>> begin TASK MATERIAL
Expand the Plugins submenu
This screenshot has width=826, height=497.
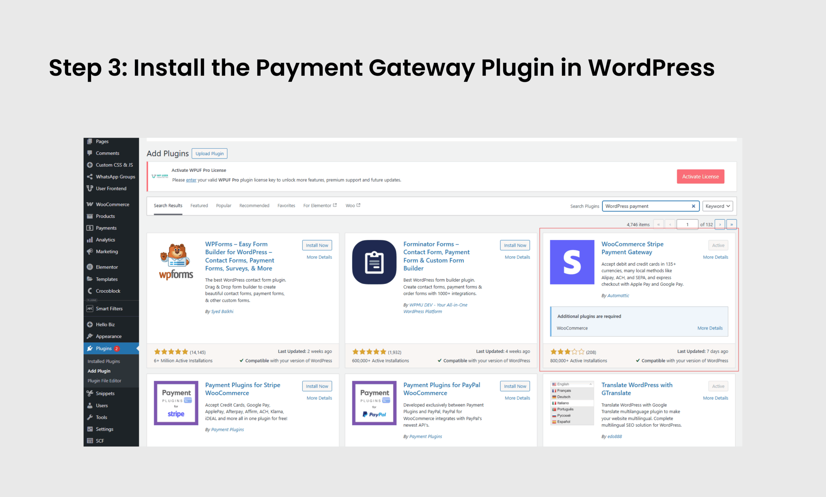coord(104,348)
>> end TASK MATERIAL
>> begin TASK MATERIAL
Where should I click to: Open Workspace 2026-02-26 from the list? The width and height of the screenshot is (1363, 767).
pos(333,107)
>> end TASK MATERIAL
>> begin TASK MATERIAL
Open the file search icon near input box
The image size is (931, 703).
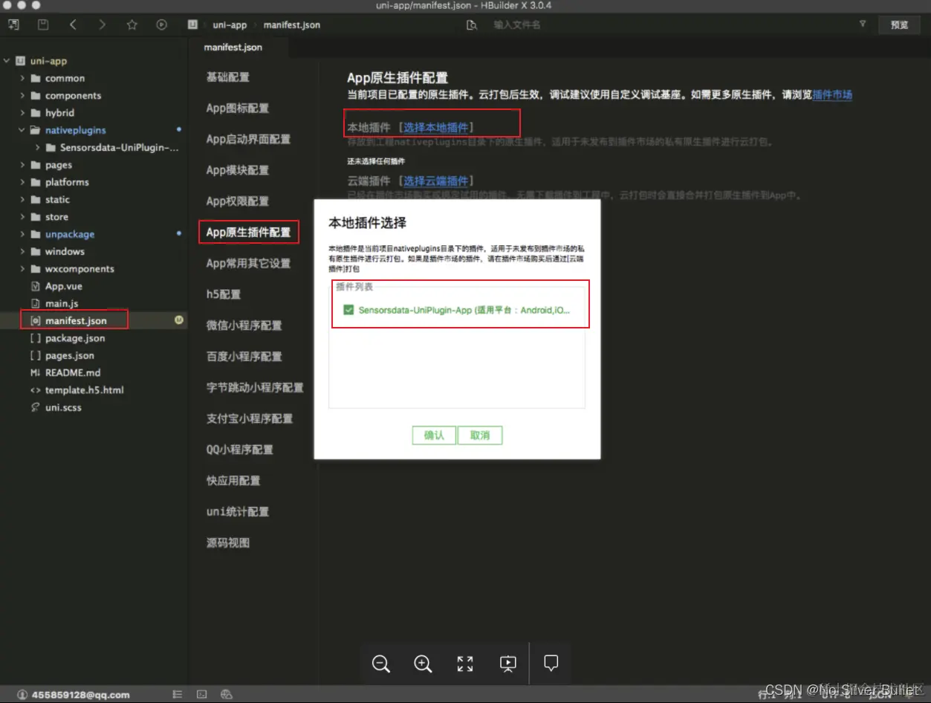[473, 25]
>> end TASK MATERIAL
GIVEN TASK: Quote the listing lines from the one containing "Expand the Plugins submenu" through the one containing "coord(104,348)", including both of those lines. Leave the pictures out of your answer.

TASK RESPONSE:
Expand the Plugins submenu
This screenshot has width=826, height=497.
coord(104,348)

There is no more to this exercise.